> **WORK REQUIRED**:
In full and word for word, return the listing that follows.

> **LISTED RECORDS**:
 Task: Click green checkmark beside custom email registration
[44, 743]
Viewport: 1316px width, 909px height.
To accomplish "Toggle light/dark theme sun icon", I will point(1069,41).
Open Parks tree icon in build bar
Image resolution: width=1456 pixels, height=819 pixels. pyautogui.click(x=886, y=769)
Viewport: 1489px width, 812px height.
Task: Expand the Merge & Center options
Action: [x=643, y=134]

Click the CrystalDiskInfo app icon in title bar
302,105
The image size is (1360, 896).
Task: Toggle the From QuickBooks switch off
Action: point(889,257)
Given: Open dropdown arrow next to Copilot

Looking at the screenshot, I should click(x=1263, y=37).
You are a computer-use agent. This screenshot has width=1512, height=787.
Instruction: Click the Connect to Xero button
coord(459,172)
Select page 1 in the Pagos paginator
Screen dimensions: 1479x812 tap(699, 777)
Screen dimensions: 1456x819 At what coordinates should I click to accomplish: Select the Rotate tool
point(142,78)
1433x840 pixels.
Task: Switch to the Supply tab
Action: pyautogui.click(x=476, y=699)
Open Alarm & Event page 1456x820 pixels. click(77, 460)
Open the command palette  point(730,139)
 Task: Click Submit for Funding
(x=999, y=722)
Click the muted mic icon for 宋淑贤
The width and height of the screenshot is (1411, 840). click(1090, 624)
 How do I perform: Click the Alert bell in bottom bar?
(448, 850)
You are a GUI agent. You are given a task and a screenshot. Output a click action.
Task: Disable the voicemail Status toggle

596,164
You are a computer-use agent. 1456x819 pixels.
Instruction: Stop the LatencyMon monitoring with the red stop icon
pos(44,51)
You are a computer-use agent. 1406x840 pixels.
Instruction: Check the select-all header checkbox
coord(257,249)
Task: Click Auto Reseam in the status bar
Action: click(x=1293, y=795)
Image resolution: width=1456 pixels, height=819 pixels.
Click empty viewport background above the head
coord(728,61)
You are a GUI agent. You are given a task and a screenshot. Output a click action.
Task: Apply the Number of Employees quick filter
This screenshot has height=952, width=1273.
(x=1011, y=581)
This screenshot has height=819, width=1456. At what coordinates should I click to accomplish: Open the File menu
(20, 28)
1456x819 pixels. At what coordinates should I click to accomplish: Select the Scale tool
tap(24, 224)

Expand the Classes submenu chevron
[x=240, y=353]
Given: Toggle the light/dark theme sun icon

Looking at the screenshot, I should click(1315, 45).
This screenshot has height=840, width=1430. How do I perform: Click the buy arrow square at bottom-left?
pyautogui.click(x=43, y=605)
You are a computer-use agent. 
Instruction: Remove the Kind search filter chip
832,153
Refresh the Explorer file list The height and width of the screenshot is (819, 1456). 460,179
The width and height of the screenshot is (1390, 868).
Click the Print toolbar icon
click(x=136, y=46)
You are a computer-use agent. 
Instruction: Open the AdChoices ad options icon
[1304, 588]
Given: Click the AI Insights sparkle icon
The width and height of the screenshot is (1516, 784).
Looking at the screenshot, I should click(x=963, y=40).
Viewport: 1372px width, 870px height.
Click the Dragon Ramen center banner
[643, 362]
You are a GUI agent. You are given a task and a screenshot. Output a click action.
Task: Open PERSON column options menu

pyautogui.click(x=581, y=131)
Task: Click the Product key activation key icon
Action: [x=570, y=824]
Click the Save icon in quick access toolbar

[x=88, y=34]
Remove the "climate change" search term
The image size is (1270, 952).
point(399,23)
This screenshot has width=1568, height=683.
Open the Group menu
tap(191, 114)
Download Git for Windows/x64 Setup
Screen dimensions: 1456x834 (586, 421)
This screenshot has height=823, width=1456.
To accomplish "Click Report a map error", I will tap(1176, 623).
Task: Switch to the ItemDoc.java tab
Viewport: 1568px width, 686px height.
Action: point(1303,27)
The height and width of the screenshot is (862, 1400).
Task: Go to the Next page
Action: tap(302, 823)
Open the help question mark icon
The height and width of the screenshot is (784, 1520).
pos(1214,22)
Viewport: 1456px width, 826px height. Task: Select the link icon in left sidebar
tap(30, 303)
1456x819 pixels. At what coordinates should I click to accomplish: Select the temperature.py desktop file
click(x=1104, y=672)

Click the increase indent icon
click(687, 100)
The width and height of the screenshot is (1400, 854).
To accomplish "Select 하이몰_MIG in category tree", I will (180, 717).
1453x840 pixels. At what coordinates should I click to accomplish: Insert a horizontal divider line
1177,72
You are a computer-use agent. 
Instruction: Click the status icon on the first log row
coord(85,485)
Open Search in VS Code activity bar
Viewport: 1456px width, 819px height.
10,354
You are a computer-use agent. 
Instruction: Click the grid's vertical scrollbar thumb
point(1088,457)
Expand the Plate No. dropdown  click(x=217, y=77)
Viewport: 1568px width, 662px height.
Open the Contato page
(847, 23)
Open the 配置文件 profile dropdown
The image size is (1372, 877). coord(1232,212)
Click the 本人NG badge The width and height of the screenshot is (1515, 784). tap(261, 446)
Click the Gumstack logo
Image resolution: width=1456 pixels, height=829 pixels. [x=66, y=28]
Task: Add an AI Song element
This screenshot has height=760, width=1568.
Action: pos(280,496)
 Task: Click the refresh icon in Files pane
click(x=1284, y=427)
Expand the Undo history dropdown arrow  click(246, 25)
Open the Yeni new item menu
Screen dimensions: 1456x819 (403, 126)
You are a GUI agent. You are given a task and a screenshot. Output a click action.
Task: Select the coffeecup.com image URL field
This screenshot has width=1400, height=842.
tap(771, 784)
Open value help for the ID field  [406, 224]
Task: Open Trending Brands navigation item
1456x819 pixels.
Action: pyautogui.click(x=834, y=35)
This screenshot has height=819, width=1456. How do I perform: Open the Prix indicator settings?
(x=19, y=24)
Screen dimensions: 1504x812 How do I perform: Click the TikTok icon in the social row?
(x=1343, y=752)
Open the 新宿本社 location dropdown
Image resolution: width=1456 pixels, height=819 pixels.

> **WRITTEN RESPONSE**:
 Task: Click green checkmark beside custom email registration
[44, 743]
Viewport: 1316px width, 909px height.
To accomplish "Toggle light/dark theme sun icon", I will point(1069,41).
Open Parks tree icon in build bar
Image resolution: width=1456 pixels, height=819 pixels. pyautogui.click(x=886, y=769)
Viewport: 1489px width, 812px height.
Task: Expand the Merge & Center options
Action: [x=643, y=134]

Click the CrystalDiskInfo app icon in title bar
302,105
The image size is (1360, 896).
Task: Toggle the From QuickBooks switch off
Action: point(889,257)
Given: Open dropdown arrow next to Copilot

Looking at the screenshot, I should click(x=1263, y=37).
You are a computer-use agent. This screenshot has width=1512, height=787.
Instruction: Click the Connect to Xero button
coord(459,172)
Select page 1 in the Pagos paginator
Screen dimensions: 1479x812 tap(699, 777)
Screen dimensions: 1456x819 At what coordinates should I click to accomplish: Select the Rotate tool
point(142,78)
1433x840 pixels.
Task: Switch to the Supply tab
Action: pyautogui.click(x=476, y=699)
Open Alarm & Event page 1456x820 pixels. click(77, 460)
Open the command palette  point(730,139)
 Task: Click Submit for Funding
(x=999, y=722)
Click the muted mic icon for 宋淑贤
The width and height of the screenshot is (1411, 840). click(1090, 624)
 How do I perform: Click the Alert bell in bottom bar?
(448, 850)
You are a GUI agent. You are given a task and a screenshot. Output a click action.
Task: Disable the voicemail Status toggle

596,164
You are a computer-use agent. 1456x819 pixels.
Instruction: Stop the LatencyMon monitoring with the red stop icon
pos(44,51)
You are a computer-use agent. 1406x840 pixels.
Instruction: Check the select-all header checkbox
coord(257,249)
Task: Click Auto Reseam in the status bar
Action: click(x=1293, y=795)
Image resolution: width=1456 pixels, height=819 pixels.
Click empty viewport background above the head
coord(728,61)
You are a GUI agent. You are given a task and a screenshot. Output a click action.
Task: Apply the Number of Employees quick filter
This screenshot has height=952, width=1273.
(x=1011, y=581)
This screenshot has height=819, width=1456. At what coordinates should I click to accomplish: Open the File menu
(20, 28)
1456x819 pixels. At what coordinates should I click to accomplish: Select the Scale tool
tap(24, 224)

Expand the Classes submenu chevron
[x=240, y=353]
Given: Toggle the light/dark theme sun icon

Looking at the screenshot, I should click(1315, 45).
This screenshot has height=840, width=1430. How do I perform: Click the buy arrow square at bottom-left?
pyautogui.click(x=43, y=605)
You are a computer-use agent. 
Instruction: Remove the Kind search filter chip
832,153
Refresh the Explorer file list The height and width of the screenshot is (819, 1456). 460,179
The width and height of the screenshot is (1390, 868).
Click the Print toolbar icon
click(x=136, y=46)
You are a computer-use agent. 
Instruction: Open the AdChoices ad options icon
[1304, 588]
Given: Click the AI Insights sparkle icon
The width and height of the screenshot is (1516, 784).
Looking at the screenshot, I should click(x=963, y=40).
Viewport: 1372px width, 870px height.
Click the Dragon Ramen center banner
[643, 362]
You are a GUI agent. You are given a task and a screenshot. Output a click action.
Task: Open PERSON column options menu

pyautogui.click(x=581, y=131)
Task: Click the Product key activation key icon
Action: [x=570, y=824]
Click the Save icon in quick access toolbar

[x=88, y=34]
Remove the "climate change" search term
The image size is (1270, 952).
point(399,23)
This screenshot has width=1568, height=683.
Open the Group menu
tap(191, 114)
Download Git for Windows/x64 Setup
Screen dimensions: 1456x834 (586, 421)
This screenshot has height=823, width=1456.
To accomplish "Click Report a map error", I will tap(1176, 623).
Task: Switch to the ItemDoc.java tab
Viewport: 1568px width, 686px height.
Action: point(1303,27)
The height and width of the screenshot is (862, 1400).
Task: Go to the Next page
Action: tap(302, 823)
Open the help question mark icon
The height and width of the screenshot is (784, 1520).
pos(1214,22)
Viewport: 1456px width, 826px height. Task: Select the link icon in left sidebar
tap(30, 303)
1456x819 pixels. At what coordinates should I click to accomplish: Select the temperature.py desktop file
click(x=1104, y=672)

Click the increase indent icon
click(687, 100)
The width and height of the screenshot is (1400, 854).
To accomplish "Select 하이몰_MIG in category tree", I will (180, 717).
1453x840 pixels. At what coordinates should I click to accomplish: Insert a horizontal divider line
1177,72
You are a computer-use agent. 
Instruction: Click the status icon on the first log row
coord(85,485)
Open Search in VS Code activity bar
Viewport: 1456px width, 819px height.
10,354
You are a computer-use agent. 
Instruction: Click the grid's vertical scrollbar thumb
point(1088,457)
Expand the Plate No. dropdown  click(x=217, y=77)
Viewport: 1568px width, 662px height.
Open the Contato page
(847, 23)
Open the 配置文件 profile dropdown
The image size is (1372, 877). coord(1232,212)
Click the 本人NG badge The width and height of the screenshot is (1515, 784). tap(261, 446)
Click the Gumstack logo
Image resolution: width=1456 pixels, height=829 pixels. [x=66, y=28]
Task: Add an AI Song element
This screenshot has height=760, width=1568.
Action: pos(280,496)
 Task: Click the refresh icon in Files pane
click(x=1284, y=427)
Expand the Undo history dropdown arrow  click(246, 25)
Open the Yeni new item menu
Screen dimensions: 1456x819 (403, 126)
You are a GUI agent. You are given a task and a screenshot. Output a click action.
Task: Select the coffeecup.com image URL field
This screenshot has width=1400, height=842.
tap(771, 784)
Open value help for the ID field  [406, 224]
Task: Open Trending Brands navigation item
1456x819 pixels.
Action: pyautogui.click(x=834, y=35)
This screenshot has height=819, width=1456. How do I perform: Open the Prix indicator settings?
(x=19, y=24)
Screen dimensions: 1504x812 How do I perform: Click the TikTok icon in the social row?
(x=1343, y=752)
Open the 新宿本社 location dropdown
Image resolution: width=1456 pixels, height=819 pixels.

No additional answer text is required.